Только три свои широкие ступени да еще сажень тротуара освещали округлые окна и вывеска "Паласа". А глубже к улице была если не тьма, то полутьма, откуда время от времени выныривали мужские и - реже - женские фигуры. Но если сильный пол, топая сапожищами и шаркая штиблетами, уверенно пер на светлый прямоугольник двери, то туфельки - парусиновые и кожаные на каблуках - прохаживались мимо с расслабленной, интригующей, с такой манящей замедленностью. Голодуха уже выгнала из деревянных слободок и каменных центральных кварталов сотни самарских девиц, молодых и не очень молодых женщин. Работы не было, хлеба - тоже, а инстинкт самосохранения требовал: как хочешь, а живи. Вопрос о росте проституции в городе уже дважды рассматривался в губорганах власти, но поскольку накормить или хотя бы обеспечить сносным пайком всех женщин все равно было невозможно, то правильные, гуманные решения оставались служить истории - как свидетельства бессильного участия и сострадания, проявленного к людям этого кризисного для Советской Республики года.

Ягунин подходил к "Паласу", когда шагах в десяти от широких ступеней подрались две проститутки.

Нет, впрочем, это ему показалось, что они подрались. На самом же деле мосластая женщина с отчаянно накрашенными скулами била дрянной своей сумочкой из фальшивого крокодила по белокурой голове и по рукам, закрывающим эту белокурую голову, молоденькую девицу, которая сидела на лавочке.

- Говорила я тебе, падаль, говорила, сучка, не ходи! - хрипло выкрикивала нападавшая. Видать, она вошла в азарт; подхватив рукой узкую байковую юбку грязно-зеленого цвета и отставив для упора ногу, все пыталась попасть девице сумкой в лицо, но та успевала отворачиваться и, даже не делая попытки встать, причитала:

- Мамочка ро-о-дная… Да что же это, мамочка, ой, да за что же это, что же это…

Мосластая никак не была похожа на родную мамочку, и поскольку голосок избиваемой звучал жалобно, а никого, кроме швейцара, вытянувшего гусаком шею, вокруг не было, Ягунин решил вмешаться.

- А ну, отзынь! - гаркнул он баском на вошедшую в раж проститутку. Та от неожиданности ахнула, отскочила, чуть не упав, и немедленно разразилась такой сочной матерщиной, что швейцар от удовольствия захохотал, а Ягунин опешил.

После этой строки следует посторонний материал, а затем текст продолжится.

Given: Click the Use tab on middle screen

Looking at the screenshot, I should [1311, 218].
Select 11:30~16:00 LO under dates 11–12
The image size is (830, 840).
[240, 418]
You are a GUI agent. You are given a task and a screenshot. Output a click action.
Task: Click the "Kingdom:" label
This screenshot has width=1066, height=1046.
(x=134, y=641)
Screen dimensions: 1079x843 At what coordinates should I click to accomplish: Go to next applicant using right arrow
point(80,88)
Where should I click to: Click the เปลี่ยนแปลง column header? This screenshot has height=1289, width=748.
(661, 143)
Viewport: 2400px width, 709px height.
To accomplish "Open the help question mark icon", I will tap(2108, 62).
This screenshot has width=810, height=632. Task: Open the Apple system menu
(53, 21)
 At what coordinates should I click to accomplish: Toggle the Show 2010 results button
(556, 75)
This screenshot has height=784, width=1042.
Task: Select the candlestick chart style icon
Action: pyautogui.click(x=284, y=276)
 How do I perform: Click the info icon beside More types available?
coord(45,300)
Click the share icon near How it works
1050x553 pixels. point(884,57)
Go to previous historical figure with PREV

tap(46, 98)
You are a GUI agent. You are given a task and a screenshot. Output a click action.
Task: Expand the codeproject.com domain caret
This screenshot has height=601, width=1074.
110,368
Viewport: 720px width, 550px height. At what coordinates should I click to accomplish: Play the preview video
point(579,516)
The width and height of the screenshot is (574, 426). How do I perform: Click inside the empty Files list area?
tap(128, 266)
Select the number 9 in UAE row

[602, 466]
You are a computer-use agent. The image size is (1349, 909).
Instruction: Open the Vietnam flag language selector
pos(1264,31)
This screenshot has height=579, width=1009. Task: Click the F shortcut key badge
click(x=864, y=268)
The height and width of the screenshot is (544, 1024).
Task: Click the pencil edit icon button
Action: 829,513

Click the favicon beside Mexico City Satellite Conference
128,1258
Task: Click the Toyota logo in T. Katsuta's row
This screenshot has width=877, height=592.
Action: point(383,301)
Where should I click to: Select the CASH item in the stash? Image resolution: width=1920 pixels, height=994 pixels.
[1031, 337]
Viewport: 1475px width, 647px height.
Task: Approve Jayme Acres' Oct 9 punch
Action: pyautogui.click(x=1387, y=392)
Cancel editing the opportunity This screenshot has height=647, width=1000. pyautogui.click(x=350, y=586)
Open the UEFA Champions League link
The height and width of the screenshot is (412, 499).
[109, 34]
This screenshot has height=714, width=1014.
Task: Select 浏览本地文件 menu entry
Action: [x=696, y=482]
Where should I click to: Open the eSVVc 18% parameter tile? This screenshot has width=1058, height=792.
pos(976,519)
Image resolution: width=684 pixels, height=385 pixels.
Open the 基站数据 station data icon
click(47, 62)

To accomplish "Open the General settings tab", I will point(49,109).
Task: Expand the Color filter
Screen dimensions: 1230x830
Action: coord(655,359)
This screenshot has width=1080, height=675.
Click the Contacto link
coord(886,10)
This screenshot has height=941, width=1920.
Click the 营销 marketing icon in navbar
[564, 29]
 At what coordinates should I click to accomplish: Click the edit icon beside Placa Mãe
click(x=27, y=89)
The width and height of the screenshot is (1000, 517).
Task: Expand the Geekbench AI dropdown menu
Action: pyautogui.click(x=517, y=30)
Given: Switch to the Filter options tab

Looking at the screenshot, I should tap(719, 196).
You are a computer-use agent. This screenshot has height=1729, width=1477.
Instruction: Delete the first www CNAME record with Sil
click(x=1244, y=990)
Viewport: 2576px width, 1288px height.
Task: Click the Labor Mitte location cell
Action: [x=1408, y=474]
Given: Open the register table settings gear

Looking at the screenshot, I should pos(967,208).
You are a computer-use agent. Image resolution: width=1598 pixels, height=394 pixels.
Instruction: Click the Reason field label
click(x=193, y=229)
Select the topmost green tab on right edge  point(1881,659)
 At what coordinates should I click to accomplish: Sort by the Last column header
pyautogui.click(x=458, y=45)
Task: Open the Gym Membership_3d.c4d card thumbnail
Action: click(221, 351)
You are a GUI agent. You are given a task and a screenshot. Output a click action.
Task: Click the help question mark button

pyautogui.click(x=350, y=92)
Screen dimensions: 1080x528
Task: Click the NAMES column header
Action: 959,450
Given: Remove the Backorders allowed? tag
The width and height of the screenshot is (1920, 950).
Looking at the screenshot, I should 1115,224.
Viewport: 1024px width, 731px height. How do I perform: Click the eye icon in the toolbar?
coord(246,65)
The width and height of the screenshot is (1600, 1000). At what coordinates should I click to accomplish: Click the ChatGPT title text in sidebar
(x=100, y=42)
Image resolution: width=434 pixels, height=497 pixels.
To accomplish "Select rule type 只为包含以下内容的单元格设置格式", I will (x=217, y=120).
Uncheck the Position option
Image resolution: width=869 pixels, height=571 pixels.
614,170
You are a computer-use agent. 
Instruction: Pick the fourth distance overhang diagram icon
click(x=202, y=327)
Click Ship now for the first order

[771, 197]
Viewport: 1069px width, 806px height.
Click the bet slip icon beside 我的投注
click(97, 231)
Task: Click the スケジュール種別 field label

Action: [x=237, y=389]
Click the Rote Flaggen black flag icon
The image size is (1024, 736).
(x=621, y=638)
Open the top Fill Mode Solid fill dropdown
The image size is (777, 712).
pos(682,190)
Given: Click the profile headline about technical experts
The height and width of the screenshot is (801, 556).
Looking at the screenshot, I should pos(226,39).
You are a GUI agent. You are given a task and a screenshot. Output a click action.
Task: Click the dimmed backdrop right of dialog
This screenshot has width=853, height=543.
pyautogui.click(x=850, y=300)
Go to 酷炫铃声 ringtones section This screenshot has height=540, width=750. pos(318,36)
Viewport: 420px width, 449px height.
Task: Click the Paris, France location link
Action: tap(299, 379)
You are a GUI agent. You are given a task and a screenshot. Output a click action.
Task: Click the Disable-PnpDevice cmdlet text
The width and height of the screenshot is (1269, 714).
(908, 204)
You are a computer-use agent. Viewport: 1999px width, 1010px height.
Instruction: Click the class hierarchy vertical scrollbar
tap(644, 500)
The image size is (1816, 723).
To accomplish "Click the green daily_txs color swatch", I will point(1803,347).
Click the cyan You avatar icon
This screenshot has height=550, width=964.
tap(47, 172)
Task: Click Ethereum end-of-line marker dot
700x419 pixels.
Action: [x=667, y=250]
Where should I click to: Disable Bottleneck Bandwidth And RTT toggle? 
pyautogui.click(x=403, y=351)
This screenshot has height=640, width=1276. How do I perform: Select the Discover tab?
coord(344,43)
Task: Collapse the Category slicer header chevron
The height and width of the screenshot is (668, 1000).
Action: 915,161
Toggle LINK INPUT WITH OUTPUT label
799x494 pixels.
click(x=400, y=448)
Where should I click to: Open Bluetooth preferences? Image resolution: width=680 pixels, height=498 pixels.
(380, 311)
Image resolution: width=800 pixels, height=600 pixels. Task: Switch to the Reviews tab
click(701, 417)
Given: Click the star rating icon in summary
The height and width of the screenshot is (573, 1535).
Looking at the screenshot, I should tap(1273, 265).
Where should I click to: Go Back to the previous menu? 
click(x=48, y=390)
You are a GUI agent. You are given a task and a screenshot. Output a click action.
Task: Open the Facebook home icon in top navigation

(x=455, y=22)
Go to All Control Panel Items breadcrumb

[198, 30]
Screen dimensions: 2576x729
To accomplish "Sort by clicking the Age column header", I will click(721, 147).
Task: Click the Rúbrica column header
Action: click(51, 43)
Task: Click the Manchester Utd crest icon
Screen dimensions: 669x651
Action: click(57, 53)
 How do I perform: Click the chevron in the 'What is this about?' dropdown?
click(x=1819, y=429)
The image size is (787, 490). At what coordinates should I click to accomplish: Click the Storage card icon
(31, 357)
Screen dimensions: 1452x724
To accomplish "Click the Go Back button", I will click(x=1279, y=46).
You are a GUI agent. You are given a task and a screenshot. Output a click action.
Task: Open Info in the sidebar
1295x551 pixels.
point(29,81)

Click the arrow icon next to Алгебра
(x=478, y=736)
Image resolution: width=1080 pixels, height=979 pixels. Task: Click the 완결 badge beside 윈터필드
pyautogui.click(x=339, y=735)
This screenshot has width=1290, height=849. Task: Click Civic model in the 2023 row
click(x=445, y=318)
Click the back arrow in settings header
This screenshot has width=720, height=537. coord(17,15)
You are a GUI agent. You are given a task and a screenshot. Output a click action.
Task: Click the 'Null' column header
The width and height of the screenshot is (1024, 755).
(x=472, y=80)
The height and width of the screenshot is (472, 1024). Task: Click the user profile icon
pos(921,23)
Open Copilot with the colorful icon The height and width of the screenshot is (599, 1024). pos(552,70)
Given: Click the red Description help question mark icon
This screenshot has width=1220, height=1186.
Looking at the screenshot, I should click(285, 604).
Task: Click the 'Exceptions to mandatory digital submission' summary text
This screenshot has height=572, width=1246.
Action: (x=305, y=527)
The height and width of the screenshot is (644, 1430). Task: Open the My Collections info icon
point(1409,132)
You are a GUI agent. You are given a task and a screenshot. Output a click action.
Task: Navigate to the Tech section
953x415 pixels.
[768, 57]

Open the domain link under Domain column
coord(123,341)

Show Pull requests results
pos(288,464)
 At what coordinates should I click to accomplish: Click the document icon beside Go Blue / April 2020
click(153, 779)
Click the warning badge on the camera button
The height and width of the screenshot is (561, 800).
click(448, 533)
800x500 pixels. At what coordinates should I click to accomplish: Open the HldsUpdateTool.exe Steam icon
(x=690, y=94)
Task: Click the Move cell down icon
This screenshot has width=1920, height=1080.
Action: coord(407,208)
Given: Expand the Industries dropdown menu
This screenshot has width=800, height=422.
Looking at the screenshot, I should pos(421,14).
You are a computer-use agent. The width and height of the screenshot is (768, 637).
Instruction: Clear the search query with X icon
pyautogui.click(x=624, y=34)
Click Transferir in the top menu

- Вали отсюда! - Он с угрозой шагнул, и дама самарского полусвета тотчас отпрянула в темноту.

- Урка паршивый! Недомерок! - раздалась оттуда ее хрипотца. - А ты, тварь, только еще появись тута, я тебе… - И опять раздалась грязная, постепенно затихающая брань.

Михаил мельком взглянул в сторону лавочки и хотел было подняться на ступеньки, но вместо этого, воровато оглядевшись, нет ли поблизости своих, подошел к плачущей девушке. Плакала она по-детски горько, взахлеб, острые плечи под розовым ситчиком кофты дергались.

- Больно, да? - негромко спросил Ягунин и дернул ее за рукав. - Ты не реви, слышишь?!

Девушка, всхлипывая, подняла голову, и Михаил увидел миловидное свежее деревенское лицо, на котором был нарисован - куда крупнее натурального - алый, теперь уже размазанный рот. Краска, а может быть, и сажа, с мокрых ресниц была тоже смазана, и этим белобрысая девица напомнила Ягунину сестренку Шурку - вечно перемазанную то в копоти, то в лесной клубнике.

- За что она тебя?

- Го-о-нит… - всхлипнула девушка, все-таки успокаиваясь. - Третьеводни побила… И сенни… Второй раз я пришла. А она дере-е-тся…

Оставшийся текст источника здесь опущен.